What makes a good law clerk
Asked about the most important traits in law clerks, Srinivasan said he looks for “what every supervisor looks for: someone who makes you do your job better.” All three emphasized the need for clerks who bring new insights to the cases they are handling and also are fun to be around, since judges and clerks spent a great deal of time working together.
Kagan said she looks for clerks who can stand up to her and offer counterarguments even when she seems to have made up her mind. Kethledge added that he looks for clerks who take ownership of their assignments, are professional and mature, and can write well because “for lawyers, that’s the medium through which we primarily express what we do.”
The panelists said they enjoy reading well-written briefs, and two said their favorite opinion was Supreme Court Justice Antonin Scalia’s lone dissent in Morrison v. Olson (1988), in which he argued that the Independent Counsel Act should be struck down because it was a wolf in wolf’s clothing. “It is one of the greatest dissents ever written and every year it gets better,” said Kagan.
Srinivasan noted that “writing a dissent is fun” because “you don’t have to write the dry stuff at the beginning. You get right to the punchy stuff.”
Writing a good brief
When Fisher asked them for tips on writing a good brief, Srinivasan said there are two ways to approach the task: by saying you should decide for me because you have to (and listing previous cases that support your argument) or because you want to. He advised the latter, saying he wants to read a brief that persuades him to adopt the arguer’s point of view.
It’s important, Srinivasan explained, to acknowledge the weaknesses in your case. Since he has become a judge with lots of cases to decide, he said he also appreciates a concise summary of what he needs to know about the case and three powerful reasons why he should support your view.
Kagan said the best briefs are ones that tell a story and make an overarching case for why the argument makes sense. Kethledge focused on the importance of good style and establishing credibility. “When a judge reads your brief, you should understand I am judging you,” he said.
The purpose of an oral argument, Srinivasan said, is not to try to control the room, but to figure out what the room wants to know. “My first job is to address whatever concern you have that is at the heart of the case,” he noted.

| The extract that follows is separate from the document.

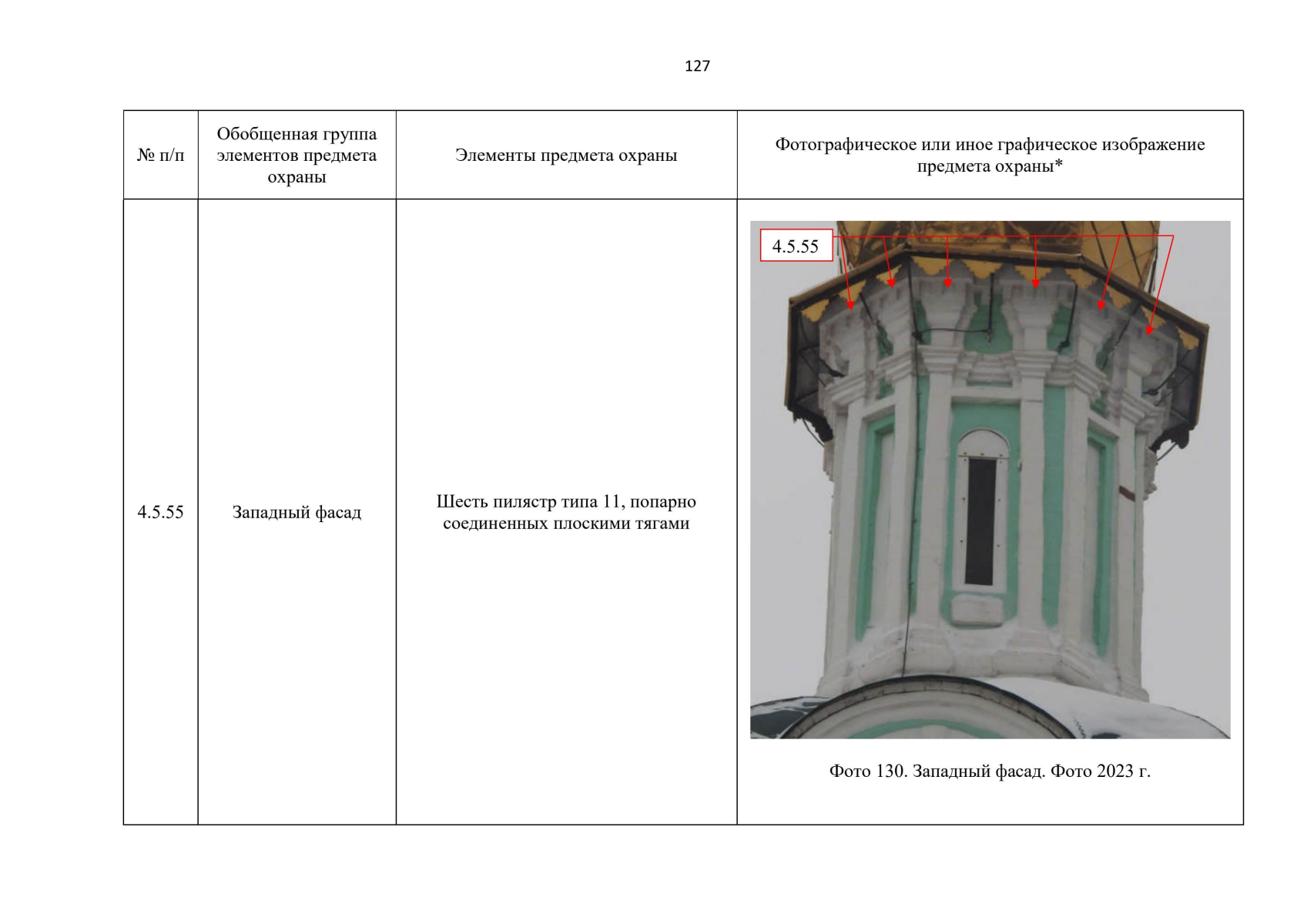Image resolution: width=1307 pixels, height=924 pixels.
Task: Click the page number 127
Action: 696,66
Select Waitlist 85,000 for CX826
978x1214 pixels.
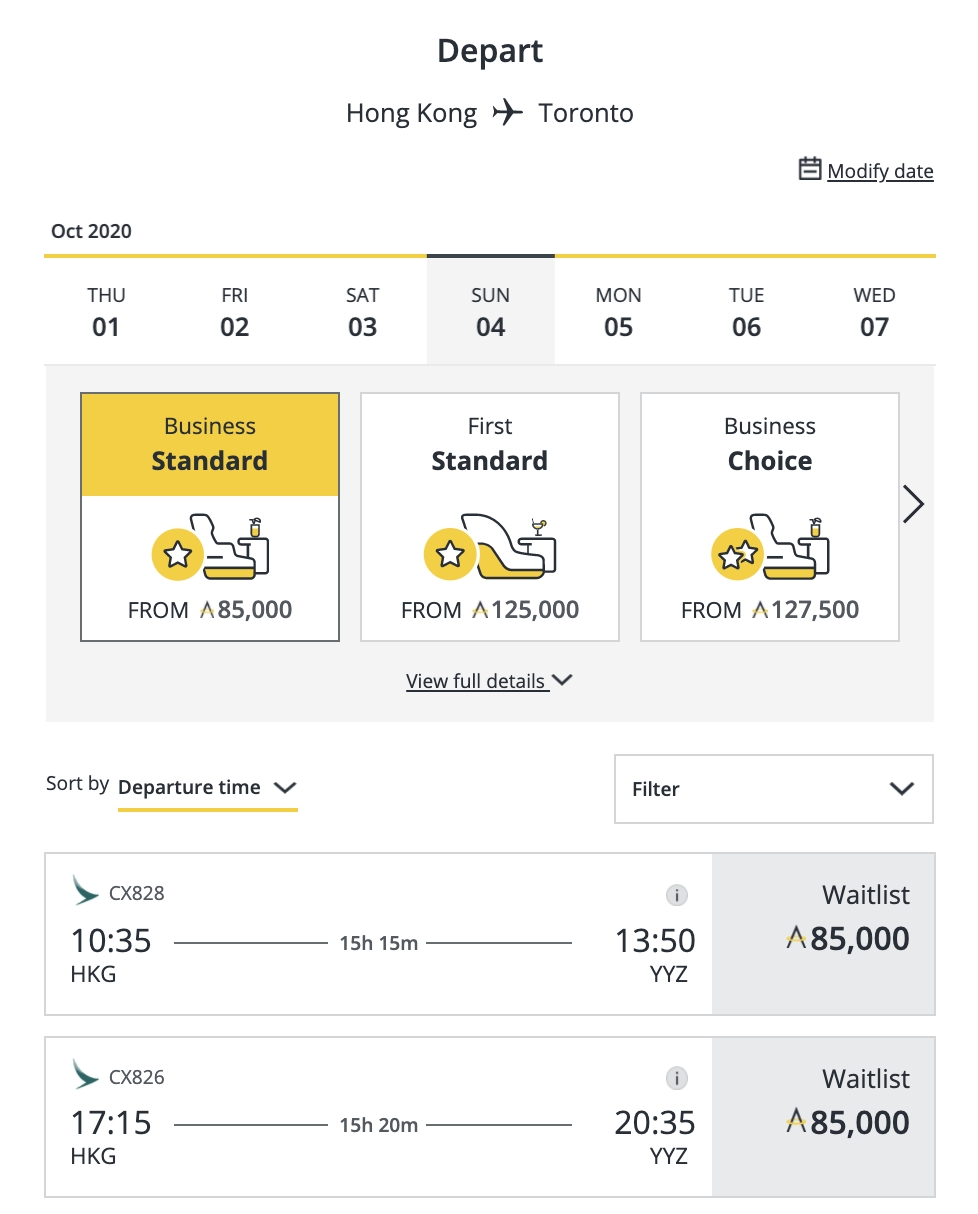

Yet another level of discourse takes place during arguments before the Supreme Court. “We talk to one another,” Kagan said. As the junior justice, she must wait during closed conferences until the other eight justices weigh in before she can present her views on a case. So, if she has a point to make and wants to make it “front and center, when my colleagues are thinking about the case,” she will do so while the case is being argued before the high court.
Kagan, Srinivasan and Kethledge later praised Stanford Law School finalists who argued at the Moot Court finals, noting that the two teams did so well that the simulated Supreme Court had a split decision. The case, Electronic Arts, Inc. v. Ryan Hart, concerned Ryan’s claim that a football quarterback avatar in EA’s video game franchise violated his right to privacy.
The winners of “Best Brief” and “Best Team Overall” were the respondents, Phillip Klimke and Matthaeus Weinhardt, representing Ryan. Michael Qian, arguing for the petitioner (EA) along with Daniel Kane, was selected as the “Best Oralist.” In real life, the two parties negotiated a settlement.
Elena Kagan was nominated to the U.S. Supreme Court by President Barack Obama and was confirmed by the U.S. Senate in 2009. Raymond Kethledge serves as a federal judge on the U.S. Court of Appeals for the Sixth Circuit, handling cases in Kentucky, Michigan, Ohio and Tennessee. Sri Srinivasan sits on the U.S. Court of Appeals for the District of Columbia Circuit.